The Research Triangle Regional Partnership (RTRP) is a public-private organization that promotes economic development for the 13-county Research Triangle region of North Carolina. The region comprises the counties of Chatham, Durham, Franklin, Granville, Harnett, Johnston, Lee, Moore, Orange, Person, Vance, Wake and Warren.
The RTRP fosters the collaborations among universities, industry, and government that have become the hallmark of North Carolina’s bioscience industry. The park has more than 140 organizations with disciplines ranging from information technology, biotechnology, and materials sciences. The diverse industry of RTP includes biotechnology/biopharmaceuticals, pharmaceuticals, chemistry, and computer software/hardware.
More than 70 universities, technology firms, clinical research organizations, software companies, and others, based in RTP and around the state, have formed the North Carolina Genomics and Bioinformatics Consortium. The Consortium includes IBM, SAS Institute, Quintiles(www.quintiles.com), Sigma-Aldrich(www.sigma-aldrich.com), Duke, and Wake Forest University.
RTP is home to the IBM BladeCenter solution for bioinformatics, an innovative solution designed to deliver affordable, high-throughput computing with greater ease of deployment. Until now, maximizing system throughput for an unpredictable bioinformatics environment may have strained the budgets of companies needing to maximize their IT investment.
The IBM BladeCenter solution for bioinformatics is designed to reduce the overall cost of computing. The PowerPC 970 processor-based blade servers are cost-effective, less power-hungry, and easier to setup than traditional server alternatives, IBM reports. The Linux operating system, as well as open-source applications and tools, can also help minimize cost.
According to IBM, a plug-and-play integrated infrastructure makes it easy to add capacity and consolidate sprawling server farms, storage, and networking using just a few superdense racks. The modular design of the BladeCenter solution for bioinformatics is used for high-throughput workloads. It adapts to handle mixed job streams and application downloads. Jobs can be initiated on servers when they become available, avoiding the constraints associated with dedicating jobs to specific servers. This same modular design enables the scale-up of processors, storage, and networking capacity.
Applications can be mapped to the hardware architecture that works best. IBM Director manages the entire system, helping to simplify and automate IT tasks. IBM Director also enables the user to deploy, configure, manage, and maintain dozens or hundreds of blade servers.
SAS’ JMP® Genetics, JMP® Microarray, and JMP® Proteomics are three specialized genomics products for desktop statistical analysis of DNA, RNA, and protein data.
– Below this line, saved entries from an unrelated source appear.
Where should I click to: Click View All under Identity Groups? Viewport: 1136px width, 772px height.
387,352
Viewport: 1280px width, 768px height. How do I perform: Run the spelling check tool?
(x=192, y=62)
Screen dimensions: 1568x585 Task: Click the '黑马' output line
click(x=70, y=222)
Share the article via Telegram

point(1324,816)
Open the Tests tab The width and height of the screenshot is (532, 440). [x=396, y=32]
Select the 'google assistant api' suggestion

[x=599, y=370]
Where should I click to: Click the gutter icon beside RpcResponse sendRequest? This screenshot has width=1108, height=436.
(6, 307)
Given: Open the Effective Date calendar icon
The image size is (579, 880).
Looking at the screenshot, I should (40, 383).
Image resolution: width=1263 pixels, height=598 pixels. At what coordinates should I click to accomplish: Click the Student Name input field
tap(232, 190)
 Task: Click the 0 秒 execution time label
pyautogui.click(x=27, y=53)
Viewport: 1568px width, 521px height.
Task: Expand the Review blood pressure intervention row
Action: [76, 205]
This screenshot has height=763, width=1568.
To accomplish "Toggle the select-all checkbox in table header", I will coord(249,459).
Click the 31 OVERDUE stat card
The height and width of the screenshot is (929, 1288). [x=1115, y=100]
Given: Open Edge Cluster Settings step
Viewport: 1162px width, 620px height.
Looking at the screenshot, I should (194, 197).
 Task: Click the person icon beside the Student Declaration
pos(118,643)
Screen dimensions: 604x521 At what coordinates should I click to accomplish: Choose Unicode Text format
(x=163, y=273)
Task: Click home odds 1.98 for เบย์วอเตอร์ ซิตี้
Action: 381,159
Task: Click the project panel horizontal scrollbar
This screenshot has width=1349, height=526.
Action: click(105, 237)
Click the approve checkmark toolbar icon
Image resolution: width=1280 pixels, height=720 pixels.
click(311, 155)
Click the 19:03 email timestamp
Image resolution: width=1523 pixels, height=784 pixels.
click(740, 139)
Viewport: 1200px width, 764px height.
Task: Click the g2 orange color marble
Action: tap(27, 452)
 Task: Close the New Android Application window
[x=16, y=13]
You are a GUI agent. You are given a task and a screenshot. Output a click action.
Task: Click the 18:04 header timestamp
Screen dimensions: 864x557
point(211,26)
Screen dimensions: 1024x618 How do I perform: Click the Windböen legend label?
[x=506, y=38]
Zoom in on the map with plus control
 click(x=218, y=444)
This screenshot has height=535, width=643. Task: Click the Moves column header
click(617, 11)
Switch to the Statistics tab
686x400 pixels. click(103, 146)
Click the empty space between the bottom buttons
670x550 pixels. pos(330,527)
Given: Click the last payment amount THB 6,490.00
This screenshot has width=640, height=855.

The suite of products provides an integrated environment for accessing, subsetting, analyzing, and exploring data patterns that can lead to the identification of promising new drugs. The new products use JMP software as a data visualization and statistical analysis desktop client to SAS.
More than 85 genomics processes employ the JMP Scripting Language (JSL) to launch customizable SAS® macro programs in the background, enabling data processing and statistical capabilities.
The suite of genomics products offers DOE tools for creating efficient and unconfounded experiments; a wide range of input processes for popular genomic instrumentation; deep and broad statistical methods that optimize tradeoffs between sensitivity and specificity; and integrated links to many bioinformatics annotation tools and Web sites, according to SAS.
JMP Genetics provides a class of methods for characterizing genetic variability and evaluating its association with biological phenotypes such as quantitative traits, chemical response, or small molecule expression. JMP Micro-array offers a library of statistical capabilities for making transcript abundance discoveries. JMP Proteomics facilitates the analysis of spectral data and the identification of biomarkers associated with biological effects such as disease or adverse events.